Lack of data validation - Source Code
Need
Prevent server crashes caused by the use of dangerous regular expressions
Context
- Usage of Elixir (1.10 and above) for building scalable and fault-tolerant applications
- Usage of custom-made text processing functionality
Description
Non compliant code
defmodule InsecureApp do
def process(text) do
regex = ~r/([a-z]+)*$/
Regex.match?(regex, text)
end
end
This insecure code snippet in Elixir uses a complex and potentially dangerous regular expression to parse a string.

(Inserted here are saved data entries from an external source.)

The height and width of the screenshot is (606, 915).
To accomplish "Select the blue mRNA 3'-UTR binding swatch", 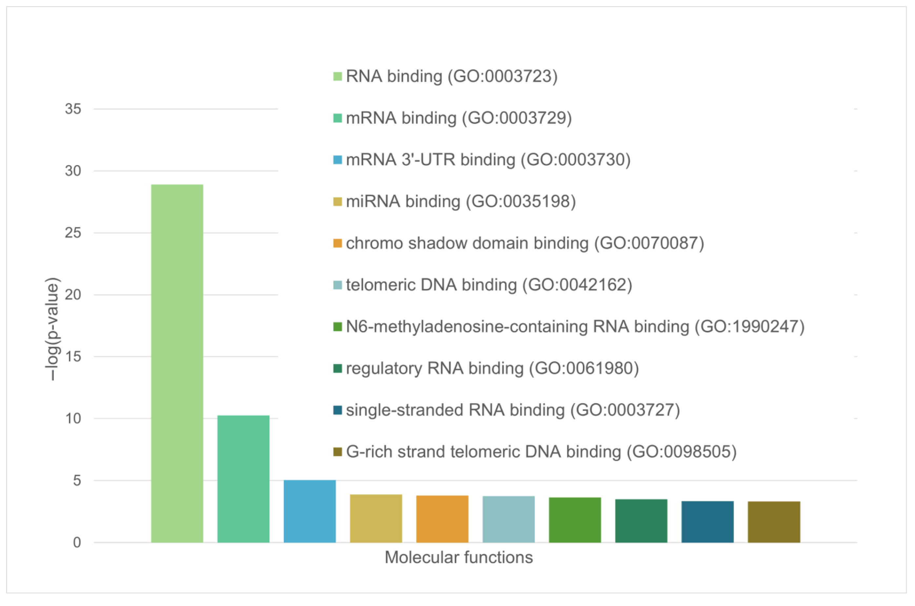I will click(337, 160).
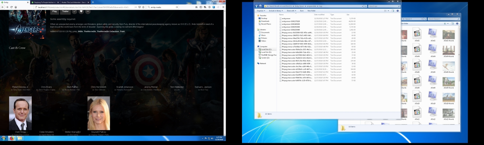The height and width of the screenshot is (145, 484).
Task: Open the TheMovieDb link
Action: [x=90, y=31]
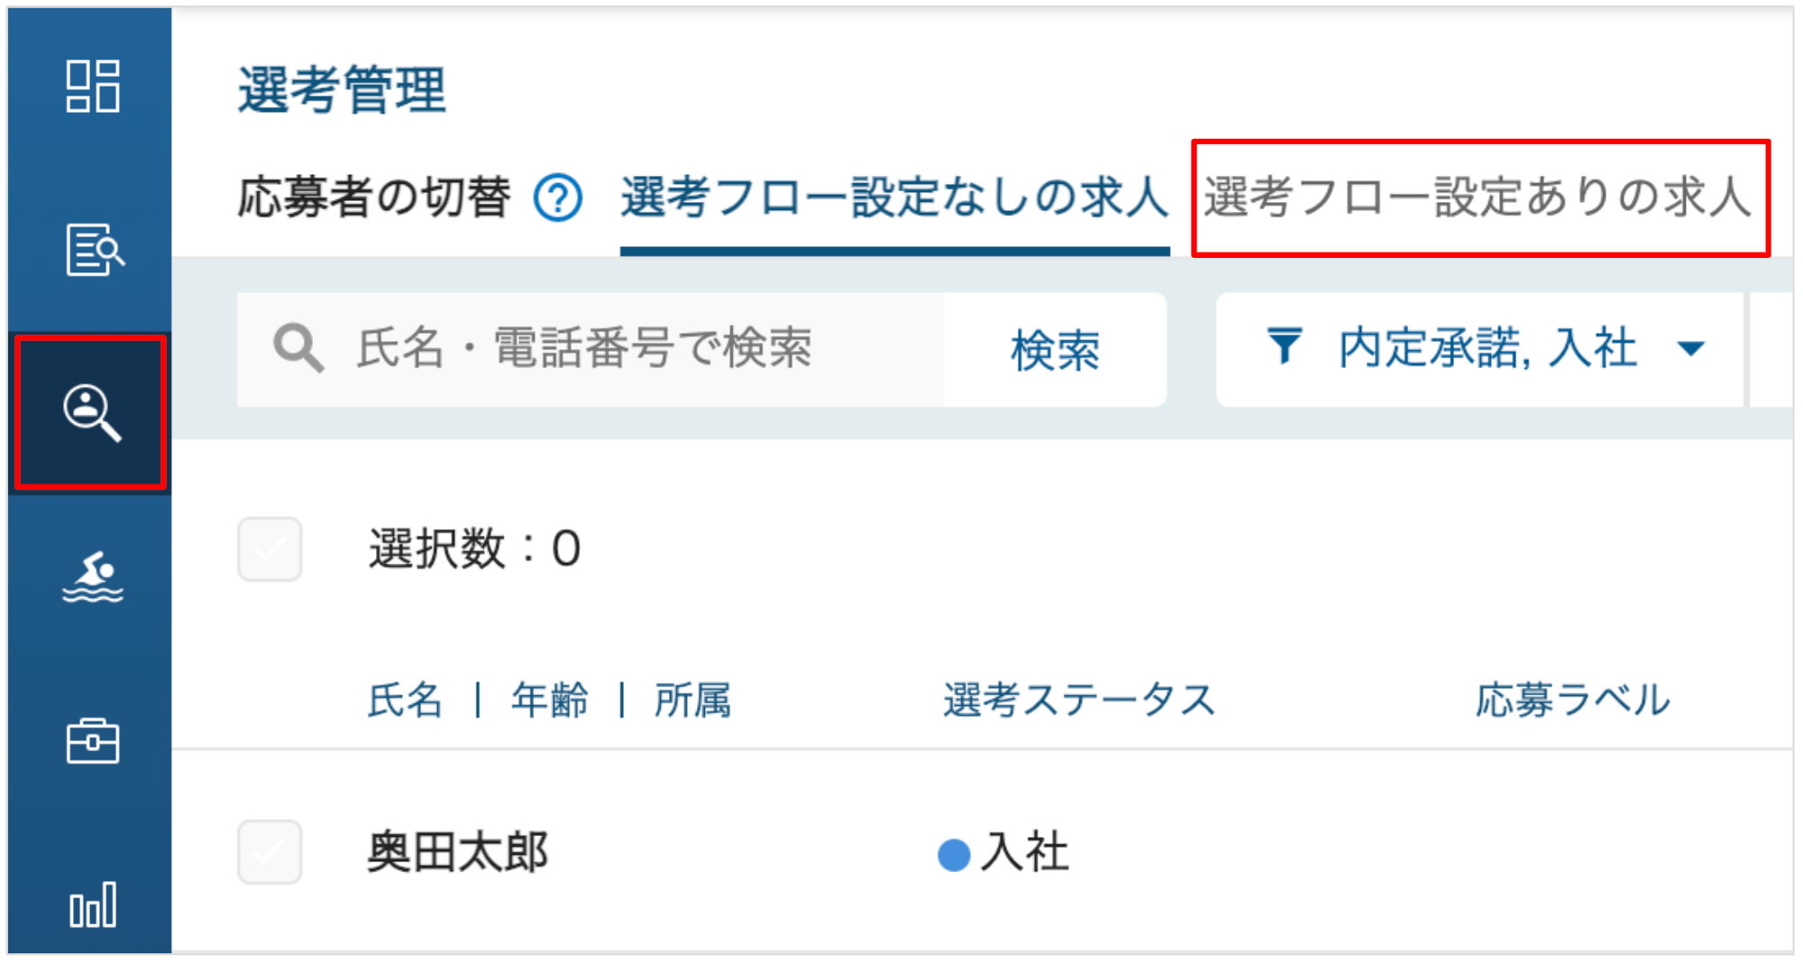This screenshot has height=965, width=1803.
Task: Click the 氏名・電話番号で検索 input field
Action: coord(590,350)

In certain circumstances, an attacker might send a specially crafted string that, when evaluated by this regular expression, would cause a server crash due to the high computational requirement, also known as a ReDoS (Regular Expression Denial of Service) attack.
Steps
- Refactor the regular expression to prevent potential ReDoS attacks
- Avoid using quantifiers on groups or backreferences
- Test the regular expression with different string inputs to ensure it works as expected
Compliant code
defmodule SecureApp do
def process(text) do
regex = ~r/[a-z]+$/
Regex.match?(regex, text)
end
end
This secure code snippet in Elixir presents a fixed version of the regular expression. The regular expression has been simplified and avoids using quantifiers on groups, which reduces the risk of ReDoS attacks.